Nested among the ice-locked waters of the Arctic Ocean, Severnaya Zemlya was not put on the map until the 1913–1915 Arctic Ocean Hydrographic Expedition of icebreakers Taimyr and Vaigach. Led by Boris Vilkitsky, this venture accomplished its goal of exploring the uncharted areas of the Northern Sea Route in what was seen as the culmination of an enterprise initially conceived by emperor Peter I the Great to map the Northern Sea Route to the East.
On 22 August 1913 (3 September 1913 in the Gregorian calendar), the expedition raised the Russian flag on what they believed to be a single island. This new land was named Emperor Nicholas II Land, (Russian: Zemliya Imperatora Nikolaya Vtorova), after Emperor Nicholas II of Russia. However, in 1926 the Presidium of the Central Executive Committee of the USSR renamed this land Severnaya Zemlya.

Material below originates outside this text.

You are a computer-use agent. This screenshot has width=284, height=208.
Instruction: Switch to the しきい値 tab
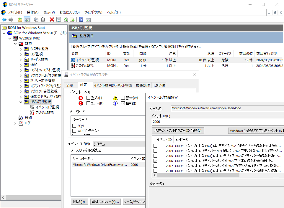(x=159, y=85)
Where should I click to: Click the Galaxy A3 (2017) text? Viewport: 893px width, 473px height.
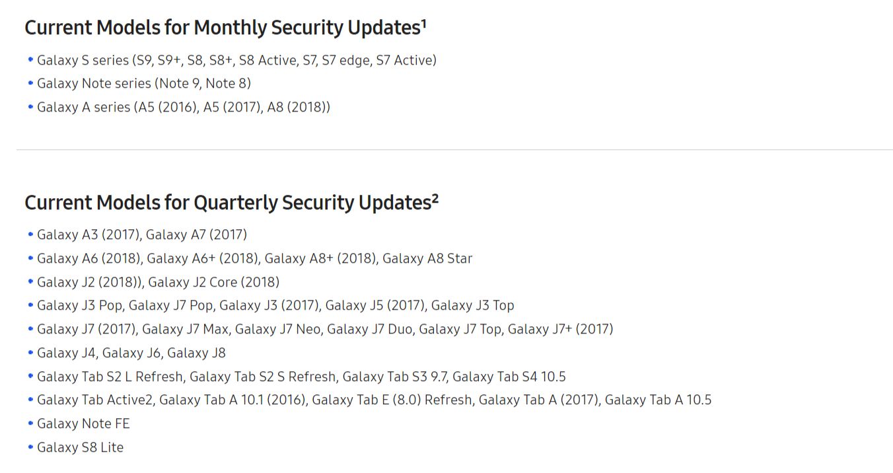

On 15 May 1928 the islands were overflown by Umberto Nobile and his crew in the Airship Italia. In the spring of 1931 the expedition of Georgy Ushakov and Nikolay Urvantsev (1930–1932) showed Severnaya Zemlya to be divided by four main islands, making the first detailed map of the archipelago during this expedition. The Graf Zeppelin, during its polar flight of July 1931, determined there were at least two islands (a full month after Ushakov and Urvantsev).
The islands of Severnaya Zemlya continued to be studied by a team of geologists from NIIGA (the Scientific Research Institute of Arctic Geology) in St. Petersburg under B. Kh. Egiazarov from 1948 to 1954, who compiled a comprehensive geological map.
There has been a request at the Krasnoyarsk Territory Legislative Assembly to reinstate the former name of Severnaya Zemlya as "Emperor Nicholas II Land". This request has been rejected for the time being.